Example. \((S^2,\omega)\), where \(\omega_p(u,v) = (u \times v) \cdot p\)
Example. \((\mathbb{R}^2,\omega)\) where \(\omega(u,v) = \langle i u, v \rangle \)
Example. \((\mathbb{C}^n, \frac{i}{2} \sum dz_k \wedge d\overline{z}_k)\)
dx \wedge dy \left( a \frac{\partial}{\partial x} + b \frac{\partial}{\partial y}, c \frac{\partial }{\partial x} + d \frac{\partial}{\partial y} \right) = ad - bc
Maps
If \(H: M \to \mathbb{R}\) is smooth, then there exists a unique vector field \(X_H\) so that \({dH = \iota_{X_H}\omega}\), i.e.,
dH(\cdot) = \omega(X_H, \cdot)
(\(X_H\) is called the Hamiltonian vector field for \(H\), or sometimes the symplectic gradient of \(H\))
Example. \(H: (S^2, d\theta\wedge dz) \to \mathbb{R}\) given by \(H(\theta,z) = z\).
\(dH = dz = \iota_{\frac{\partial}{\partial \theta}}(d\theta\wedge dz)\), so \(X_H = \frac{\partial}{\partial \theta}\).
Lie Group Actions
Let \(G\) be a Lie group, and let \(\mathfrak{g}\) be its Lie algebra. If \(G\) acts on \((M,\omega)\), then each \(V \in \mathfrak{g}\) determines a vector field \(X_V\) on \(M\) by
X_V(p) = \left.\frac{d}{dt}\right|_{t=0}\exp(t V) \cdot p
\(S^1=U(1)\) acts on \((S^2,d\theta \wedge dz)\) by
e^{it} \cdot(\theta, z) = (\theta + t, z)
For \(r \in \mathbb{R} \simeq \mathfrak{u}(1)\), \(X_r = r \frac{\partial}{\partial \theta}\).
Momentum Maps
Definition.
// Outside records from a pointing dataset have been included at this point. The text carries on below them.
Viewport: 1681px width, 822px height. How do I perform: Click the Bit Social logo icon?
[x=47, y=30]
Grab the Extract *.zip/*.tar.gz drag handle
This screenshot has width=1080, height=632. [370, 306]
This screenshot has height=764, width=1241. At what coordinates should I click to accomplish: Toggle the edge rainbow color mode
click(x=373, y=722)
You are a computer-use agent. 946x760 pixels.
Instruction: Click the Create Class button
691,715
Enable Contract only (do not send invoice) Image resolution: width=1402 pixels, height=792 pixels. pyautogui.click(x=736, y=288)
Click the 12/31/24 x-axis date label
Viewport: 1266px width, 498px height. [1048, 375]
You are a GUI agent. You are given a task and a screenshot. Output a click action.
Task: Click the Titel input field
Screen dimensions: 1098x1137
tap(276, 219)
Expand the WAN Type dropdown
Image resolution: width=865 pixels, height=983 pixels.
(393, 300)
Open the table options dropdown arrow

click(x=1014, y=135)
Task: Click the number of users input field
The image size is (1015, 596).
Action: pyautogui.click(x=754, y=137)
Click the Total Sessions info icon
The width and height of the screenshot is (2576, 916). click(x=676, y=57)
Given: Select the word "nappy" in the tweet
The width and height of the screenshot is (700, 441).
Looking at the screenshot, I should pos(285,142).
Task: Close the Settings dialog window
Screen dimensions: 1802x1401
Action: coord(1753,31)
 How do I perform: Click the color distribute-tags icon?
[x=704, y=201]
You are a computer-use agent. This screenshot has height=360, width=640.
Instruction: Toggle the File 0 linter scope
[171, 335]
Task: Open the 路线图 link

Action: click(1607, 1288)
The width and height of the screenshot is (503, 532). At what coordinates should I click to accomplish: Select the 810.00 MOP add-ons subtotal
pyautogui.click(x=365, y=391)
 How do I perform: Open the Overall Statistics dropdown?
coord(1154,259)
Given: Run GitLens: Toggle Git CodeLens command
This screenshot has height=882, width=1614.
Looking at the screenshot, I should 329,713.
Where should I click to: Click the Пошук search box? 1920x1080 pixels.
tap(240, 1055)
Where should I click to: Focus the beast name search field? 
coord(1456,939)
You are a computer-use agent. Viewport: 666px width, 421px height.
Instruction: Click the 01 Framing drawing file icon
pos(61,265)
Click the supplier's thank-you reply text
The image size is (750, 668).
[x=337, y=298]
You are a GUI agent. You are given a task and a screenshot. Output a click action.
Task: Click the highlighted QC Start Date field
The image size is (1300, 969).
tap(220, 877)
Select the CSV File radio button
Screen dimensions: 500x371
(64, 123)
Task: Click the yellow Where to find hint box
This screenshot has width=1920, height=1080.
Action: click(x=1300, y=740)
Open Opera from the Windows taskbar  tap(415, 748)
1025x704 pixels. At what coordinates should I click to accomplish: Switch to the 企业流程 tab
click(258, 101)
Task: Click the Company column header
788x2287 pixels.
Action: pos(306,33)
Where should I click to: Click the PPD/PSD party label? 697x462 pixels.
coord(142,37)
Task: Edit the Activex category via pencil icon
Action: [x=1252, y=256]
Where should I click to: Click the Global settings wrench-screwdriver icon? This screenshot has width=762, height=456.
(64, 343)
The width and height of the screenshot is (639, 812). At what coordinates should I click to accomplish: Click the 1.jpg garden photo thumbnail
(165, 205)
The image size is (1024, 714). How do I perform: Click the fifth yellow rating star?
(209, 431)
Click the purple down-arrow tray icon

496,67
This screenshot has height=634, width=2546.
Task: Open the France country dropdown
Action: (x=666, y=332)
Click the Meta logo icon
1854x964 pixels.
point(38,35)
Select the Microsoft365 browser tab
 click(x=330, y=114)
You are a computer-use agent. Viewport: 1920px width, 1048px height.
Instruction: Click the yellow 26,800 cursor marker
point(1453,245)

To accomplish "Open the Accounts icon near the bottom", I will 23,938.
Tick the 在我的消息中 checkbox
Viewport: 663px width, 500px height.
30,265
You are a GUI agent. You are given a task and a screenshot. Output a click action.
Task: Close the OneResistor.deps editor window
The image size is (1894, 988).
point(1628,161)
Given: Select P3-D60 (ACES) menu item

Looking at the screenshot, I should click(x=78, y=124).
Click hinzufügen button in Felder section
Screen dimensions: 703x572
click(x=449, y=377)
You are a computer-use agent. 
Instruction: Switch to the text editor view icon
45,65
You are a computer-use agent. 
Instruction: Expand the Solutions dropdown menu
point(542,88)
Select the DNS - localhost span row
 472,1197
An action of \(U(1)\) on \((M,\omega)\) is Hamiltonian if there exists a map
\mu: M \to \mathfrak{u}(1)^* \simeq \mathbb{R}
so that \(d\mu = \iota_{X}\omega\), where \(X\) is the vector field generated by the circle action.
\(X = \frac{\partial}{\partial \theta}\)
\(\iota_X\omega = \iota_{\frac{\partial}{\partial \theta}} d\theta \wedge dz = dz \)
\(\mu(\theta,z) = z\)
Momentum Maps
Definition. An action of \(G\) on \((M,\omega)\) is Hamiltonian if each one-parameter subgroup action is Hamiltonian. Equivalently, there exists a map
\mu: M \to \mathfrak{g}^*
so that \(\omega_p(X_V, X) = D_p \mu(X)(V)\) for each \(p \in M\), \(X \in T_pM\), and \(V \in \mathfrak{g}\).
\(X_{V_{(a,b,c)}}(x,y,z) = (a,b,c) \times (x,y,z)\)
\((\iota_{X_{V_{(a,b,c)}}}\omega)_{(x,y,z)} = a dx + b dy + c dz \)
\(\mu(x,y,z)(V_{(a,b,c)}) = (x,y,z)\cdot(a,b,c)\)
Group Actions on Frames
What compact Lie groups act nicely on \(\mathbb{C}^{d \times N}\)?
- \(U(d)\) acts on the left
- \(U(N)\) acts on the right
- \(U(1)^d\) acts on the left
- \(U(1)^N\) acts on the right
\mu_{U(d)}(\Phi) = \Phi \Phi^*
\mu_{U(N)}(\Phi) = -\Phi^*\Phi
\mu_{U(1)^d}\left(\begin{bmatrix} \rule[.8mm]{4mm}{.5px}\, \phi^1 \rule[.8mm]{4mm}{.5px}\\ \vdots \\ \rule[.8mm]{4mm}{.5px}\, \phi^d \rule[.8mm]{4mm}{.5px} \end{bmatrix}\right) = \left(\frac{1}{2}\|\phi^1\|^2 , \dots , \frac{1}{2}\|\phi^d\|^2\right)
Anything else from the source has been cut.